Gina corou e desviou o olhar. Então, ele estivera consciente o tempo todo... Felizmente, ela não se demorara demais examinando-o. Naquelas circunstâncias, fora a coisa certa a fazer, mas, ainda assim, parecera algo demasiado íntimo. Quando tocara os músculos do estranho através das roupas úmidas, achara impossível ficar tão indiferente quanto deveria.


– Eu só estava verificando se você havia sofrido alguma fratura – defendeu-se. – A propósito, como se chama? – indagou, querendo mudar o rumo da conversa. – Quem é você? Meu nome é Gina... Gina Weasley. O que está fazendo em Godric´s Hollow? Há alguém que ficará preocupado se você não aparecer?

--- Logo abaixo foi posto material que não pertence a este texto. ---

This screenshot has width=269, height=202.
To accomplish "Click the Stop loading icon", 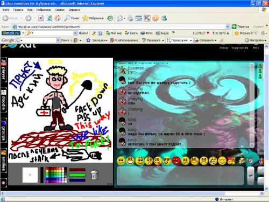I will point(41,18).
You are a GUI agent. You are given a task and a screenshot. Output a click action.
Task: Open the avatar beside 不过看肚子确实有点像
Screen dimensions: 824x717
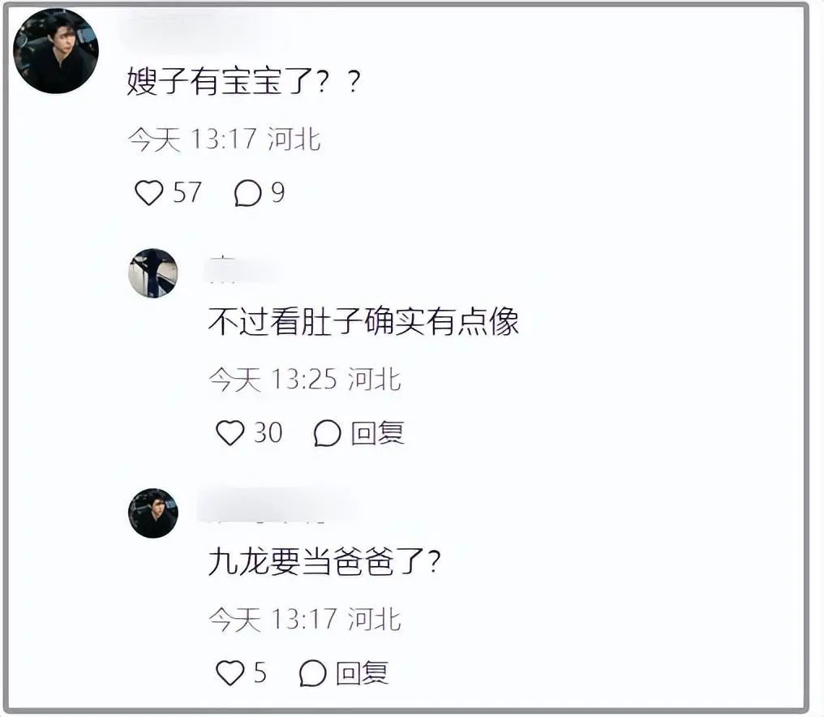(x=153, y=273)
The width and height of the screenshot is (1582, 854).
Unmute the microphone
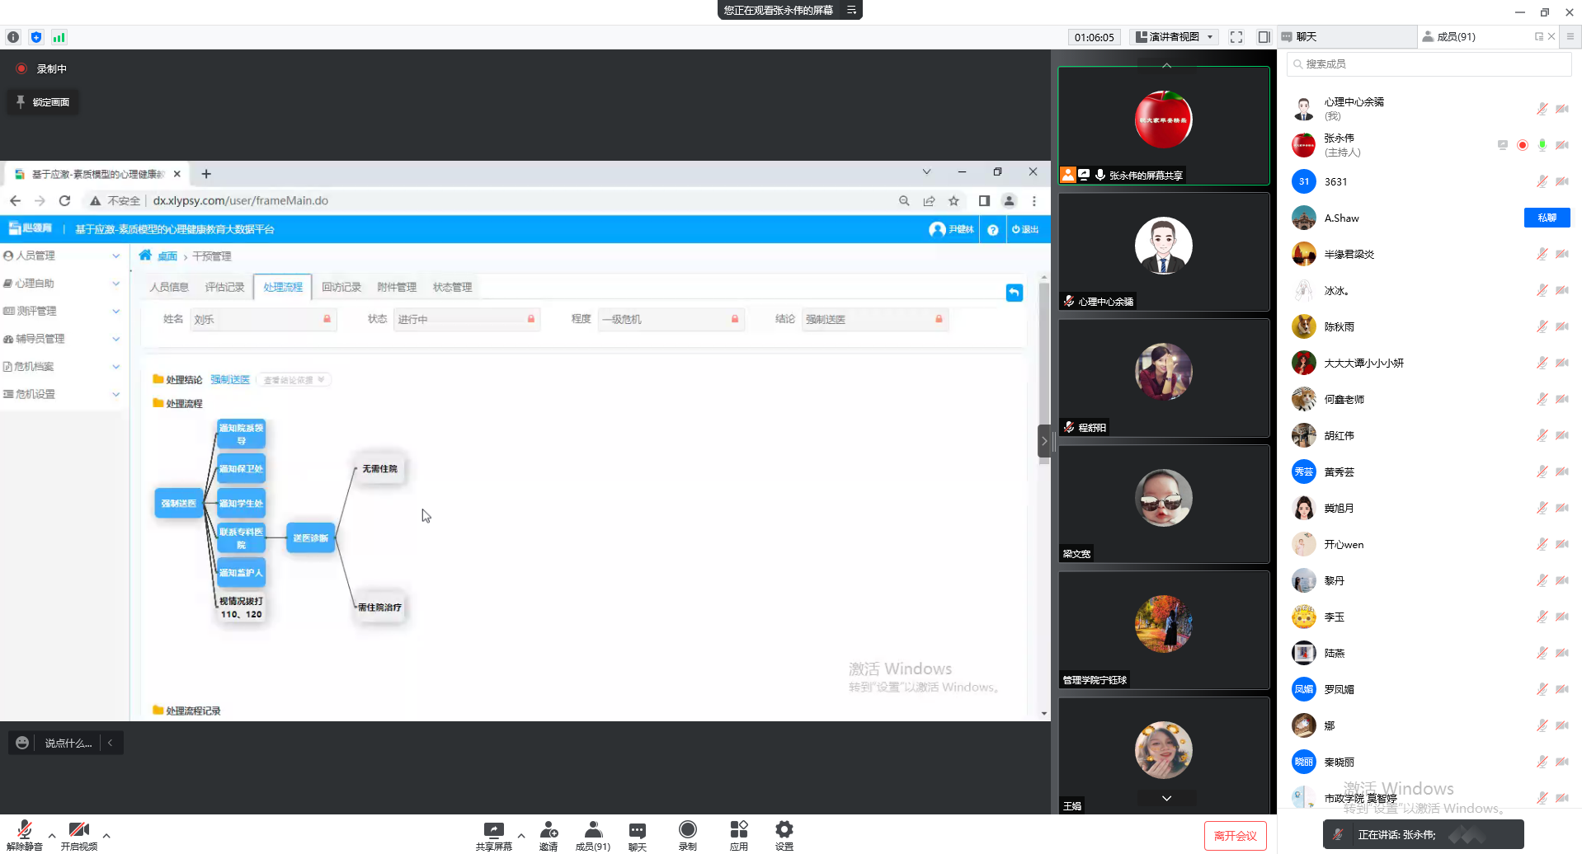[x=24, y=831]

– Gina? – Ele pareceu confuso com a seqüência de perguntas, incapaz de se concentrar o bastante para responder alguma. Ela tocou-lhe o rosto e inclinou-se, aproximando-se mais um pouco, tentando atrair-lhe a total atenção. Ele observou-a quase sem piscar, fitando-lhe longamente os olhos castanhos de ar preocupado. – Gina... É você – disse num tom satisfeito.


Estavam de volta ao ponto de partida, percebeu ela, exasperada. O homem a observava como se esperasse que o parabenizasse pelo simples ato de reconhecimento.


– Sim, isso mesmo, sou eu, Gina. Foi o que acabei de lhe dizer. Mas quem é você?


– Quem sou eu? – repetiu ele devagar, um inquietante ar vago tomando conta de seu rosto, deixando-o inexpressivo.


– Você não sabe? – perguntou Gina, tentando não demonstrar o pânico que a tomava.


Quando o silêncio se prolongou, levou a mão aos lábios, horrorizada.


– Oh, céus, você não faz idéia, não é? – disse num sussurro trêmulo. – Não pode me dizer quem você é porque não se lembra nem sequer do seu próprio nome!